Exercise data =
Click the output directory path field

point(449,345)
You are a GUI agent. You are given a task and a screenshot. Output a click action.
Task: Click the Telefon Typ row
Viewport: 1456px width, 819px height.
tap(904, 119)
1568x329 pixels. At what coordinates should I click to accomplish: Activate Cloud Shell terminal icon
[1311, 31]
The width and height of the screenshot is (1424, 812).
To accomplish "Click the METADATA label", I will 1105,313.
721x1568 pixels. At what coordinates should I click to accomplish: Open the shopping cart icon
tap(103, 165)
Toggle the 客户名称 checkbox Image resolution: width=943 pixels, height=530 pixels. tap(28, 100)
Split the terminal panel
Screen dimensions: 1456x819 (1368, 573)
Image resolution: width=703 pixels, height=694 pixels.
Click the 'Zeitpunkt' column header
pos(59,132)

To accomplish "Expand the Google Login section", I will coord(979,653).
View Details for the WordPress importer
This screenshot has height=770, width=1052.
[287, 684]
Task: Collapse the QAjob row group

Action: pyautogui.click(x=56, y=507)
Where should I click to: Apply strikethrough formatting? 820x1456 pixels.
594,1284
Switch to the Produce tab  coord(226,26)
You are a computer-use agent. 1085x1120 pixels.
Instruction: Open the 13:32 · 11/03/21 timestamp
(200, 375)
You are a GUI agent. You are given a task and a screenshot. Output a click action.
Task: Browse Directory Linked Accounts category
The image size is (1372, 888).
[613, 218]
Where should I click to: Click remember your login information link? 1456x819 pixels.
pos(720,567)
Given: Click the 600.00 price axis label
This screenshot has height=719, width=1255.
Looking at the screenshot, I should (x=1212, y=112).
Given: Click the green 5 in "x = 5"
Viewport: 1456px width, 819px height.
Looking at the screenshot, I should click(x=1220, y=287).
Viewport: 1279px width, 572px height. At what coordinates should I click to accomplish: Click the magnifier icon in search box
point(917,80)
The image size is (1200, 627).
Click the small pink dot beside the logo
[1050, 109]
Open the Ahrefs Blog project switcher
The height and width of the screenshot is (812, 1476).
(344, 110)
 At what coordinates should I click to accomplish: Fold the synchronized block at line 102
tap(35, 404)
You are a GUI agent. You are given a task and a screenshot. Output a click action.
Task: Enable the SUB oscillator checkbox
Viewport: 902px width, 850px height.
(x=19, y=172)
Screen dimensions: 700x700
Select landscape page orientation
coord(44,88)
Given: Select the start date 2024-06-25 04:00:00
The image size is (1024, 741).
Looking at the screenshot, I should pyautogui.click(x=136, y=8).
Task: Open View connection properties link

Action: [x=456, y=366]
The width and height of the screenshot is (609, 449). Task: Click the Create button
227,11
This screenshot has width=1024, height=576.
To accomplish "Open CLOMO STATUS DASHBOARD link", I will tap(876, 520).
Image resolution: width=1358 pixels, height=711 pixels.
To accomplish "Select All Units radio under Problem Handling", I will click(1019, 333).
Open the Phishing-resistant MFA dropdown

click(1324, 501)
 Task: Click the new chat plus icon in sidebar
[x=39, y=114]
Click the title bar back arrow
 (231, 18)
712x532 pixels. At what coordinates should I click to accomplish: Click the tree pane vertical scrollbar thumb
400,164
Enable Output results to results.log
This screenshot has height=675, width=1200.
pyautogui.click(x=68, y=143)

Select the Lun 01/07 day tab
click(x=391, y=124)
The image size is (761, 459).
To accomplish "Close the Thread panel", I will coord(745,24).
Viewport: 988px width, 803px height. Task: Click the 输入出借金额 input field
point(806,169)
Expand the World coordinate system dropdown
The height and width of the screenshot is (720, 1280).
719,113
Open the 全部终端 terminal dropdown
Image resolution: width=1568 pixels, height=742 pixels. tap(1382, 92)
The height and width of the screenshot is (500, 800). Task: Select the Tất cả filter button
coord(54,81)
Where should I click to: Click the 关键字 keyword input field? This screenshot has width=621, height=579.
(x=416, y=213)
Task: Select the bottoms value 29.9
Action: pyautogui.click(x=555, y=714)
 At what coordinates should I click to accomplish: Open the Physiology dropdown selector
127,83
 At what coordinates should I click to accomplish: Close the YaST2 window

Task objective = In the entries above, find the line with "Select landscape page orientation" and the line with "Image resolution: width=1358", then set down exactly those two and every line between them, nothing else.

Worked solution =
Select landscape page orientation
coord(44,88)
Given: Select the start date 2024-06-25 04:00:00
The image size is (1024, 741).
Looking at the screenshot, I should pyautogui.click(x=136, y=8).
Task: Open View connection properties link

Action: [x=456, y=366]
The width and height of the screenshot is (609, 449). Task: Click the Create button
227,11
This screenshot has width=1024, height=576.
To accomplish "Open CLOMO STATUS DASHBOARD link", I will tap(876, 520).
Image resolution: width=1358 pixels, height=711 pixels.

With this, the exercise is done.